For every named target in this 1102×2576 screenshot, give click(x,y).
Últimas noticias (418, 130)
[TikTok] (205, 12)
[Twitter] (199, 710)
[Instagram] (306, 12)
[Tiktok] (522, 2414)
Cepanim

_Exercise requirements_:
Write out the whole listing exactly as it stands.

_Response area_:
For every named target in this 1102×2576 screenshot, give click(x,y).
Últimas noticias (418, 130)
[TikTok] (205, 12)
[Twitter] (199, 710)
[Instagram] (306, 12)
[Tiktok] (522, 2414)
Cepanim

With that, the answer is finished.